CTCモードの場合はTCCRxAレジスタでWGM01を設定する。また、outputモードにする場合はTCCRxAレジスタでCOMxA0を設定する。また、outputモードにする場合は
Output Compare Resister OCRxAビットに
どのモードにせよ、プリスケーラを設定しなければ、タイマは動作しない。CSx2、CSx1、CSx0の値を、データシートの表にしたがって設定する。
CPUスピード
CPUスピードを変える方法には“ヒューズ”を書き換える方法と、ソースコードの中で設定する方法の2つがある。
この本のサンプルコードに付属するMakefileではmake set_fast_fuseすることで8MHz動作に変更される。戻すときはmake set_default_fuses。

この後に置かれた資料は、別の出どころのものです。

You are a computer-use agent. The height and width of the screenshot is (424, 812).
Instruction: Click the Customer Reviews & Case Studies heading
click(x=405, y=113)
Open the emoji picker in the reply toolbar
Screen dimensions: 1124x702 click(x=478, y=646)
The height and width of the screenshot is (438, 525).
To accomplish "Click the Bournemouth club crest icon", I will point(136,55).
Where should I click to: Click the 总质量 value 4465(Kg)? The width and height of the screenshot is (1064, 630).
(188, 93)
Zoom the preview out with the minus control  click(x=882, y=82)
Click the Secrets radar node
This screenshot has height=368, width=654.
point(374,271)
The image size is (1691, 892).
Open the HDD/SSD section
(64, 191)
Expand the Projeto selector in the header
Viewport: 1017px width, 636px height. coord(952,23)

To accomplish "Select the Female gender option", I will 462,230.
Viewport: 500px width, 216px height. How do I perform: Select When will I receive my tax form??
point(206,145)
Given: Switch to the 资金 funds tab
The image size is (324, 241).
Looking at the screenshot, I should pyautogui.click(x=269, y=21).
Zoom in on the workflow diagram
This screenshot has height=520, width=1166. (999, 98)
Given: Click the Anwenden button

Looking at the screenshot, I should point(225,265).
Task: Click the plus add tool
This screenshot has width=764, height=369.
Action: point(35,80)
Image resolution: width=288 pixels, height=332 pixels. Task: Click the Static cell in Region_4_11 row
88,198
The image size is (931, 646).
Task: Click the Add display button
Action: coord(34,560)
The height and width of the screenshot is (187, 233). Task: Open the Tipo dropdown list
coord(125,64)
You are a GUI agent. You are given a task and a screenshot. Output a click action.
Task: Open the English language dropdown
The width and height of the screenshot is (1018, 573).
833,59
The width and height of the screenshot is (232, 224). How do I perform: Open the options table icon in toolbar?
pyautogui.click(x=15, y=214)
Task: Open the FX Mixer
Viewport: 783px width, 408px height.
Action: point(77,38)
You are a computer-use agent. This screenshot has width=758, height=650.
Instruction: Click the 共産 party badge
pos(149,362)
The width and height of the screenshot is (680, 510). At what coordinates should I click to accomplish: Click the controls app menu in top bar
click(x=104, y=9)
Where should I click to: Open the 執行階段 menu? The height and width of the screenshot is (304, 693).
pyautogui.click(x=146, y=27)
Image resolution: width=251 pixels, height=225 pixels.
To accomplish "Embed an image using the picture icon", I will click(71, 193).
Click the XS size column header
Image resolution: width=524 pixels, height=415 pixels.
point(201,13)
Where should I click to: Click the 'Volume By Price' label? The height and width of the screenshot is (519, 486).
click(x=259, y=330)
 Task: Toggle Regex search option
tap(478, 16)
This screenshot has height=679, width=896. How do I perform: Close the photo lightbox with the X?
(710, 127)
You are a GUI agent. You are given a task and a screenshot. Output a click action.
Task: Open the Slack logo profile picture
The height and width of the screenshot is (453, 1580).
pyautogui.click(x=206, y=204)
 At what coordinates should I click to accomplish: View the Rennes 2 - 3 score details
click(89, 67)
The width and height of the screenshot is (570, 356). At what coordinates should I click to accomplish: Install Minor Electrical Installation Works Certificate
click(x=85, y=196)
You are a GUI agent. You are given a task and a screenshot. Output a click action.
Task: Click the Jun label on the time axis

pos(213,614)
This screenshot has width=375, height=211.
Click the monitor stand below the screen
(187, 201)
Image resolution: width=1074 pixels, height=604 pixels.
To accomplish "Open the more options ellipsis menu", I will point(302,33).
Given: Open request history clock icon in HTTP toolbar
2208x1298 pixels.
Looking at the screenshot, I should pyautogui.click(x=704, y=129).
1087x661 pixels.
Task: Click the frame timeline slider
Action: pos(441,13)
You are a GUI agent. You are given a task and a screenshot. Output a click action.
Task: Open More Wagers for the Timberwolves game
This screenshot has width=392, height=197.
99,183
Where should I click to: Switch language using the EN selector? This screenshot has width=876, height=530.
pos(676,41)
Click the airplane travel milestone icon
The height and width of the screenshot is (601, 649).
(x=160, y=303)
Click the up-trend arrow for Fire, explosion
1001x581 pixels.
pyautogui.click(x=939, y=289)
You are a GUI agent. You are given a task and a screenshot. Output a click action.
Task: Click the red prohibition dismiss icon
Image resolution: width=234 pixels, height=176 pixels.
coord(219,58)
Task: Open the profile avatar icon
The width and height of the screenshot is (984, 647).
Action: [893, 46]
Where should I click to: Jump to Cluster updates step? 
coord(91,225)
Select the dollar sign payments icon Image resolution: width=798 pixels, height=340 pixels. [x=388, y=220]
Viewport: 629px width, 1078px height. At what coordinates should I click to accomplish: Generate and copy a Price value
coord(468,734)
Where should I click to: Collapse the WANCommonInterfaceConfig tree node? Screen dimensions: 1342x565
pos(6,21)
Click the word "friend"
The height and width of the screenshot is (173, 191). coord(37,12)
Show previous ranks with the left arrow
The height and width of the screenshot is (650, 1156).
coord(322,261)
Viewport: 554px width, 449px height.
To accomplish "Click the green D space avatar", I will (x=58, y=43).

そのほかにもAVRDUDEで設定変更ができるけど、例えばSPIEN-enable fuse bitを変更してしまうとSPIでのプログラミングができなくなったり(設定を戻すこともSPIではできない!)、CPUクロックソースを外部クロックに設定してしまったり(こっちはクロックや他のマイコンから1MHzの信号を印可してやればよいので、まだ対処しやすい)するので、注意が必要。
ソースコードで設定する場合には、Clock Prescalar Change Enableビットをセットしてから4クロック以内にプレスケーラの値を変更しないと行けない。これはけっこうやっかいなので、avr/power.hにクロック変更用のマクロがすでに用意されている。
#include <avr/power.h>
clock_prescale_set(clock_div_1);
などとすればよい。
power.hにはAVRに内蔵されている特定のモジュールの電源を落とすマクロなども用意されているので、省電力化したい場合には活用すると良い。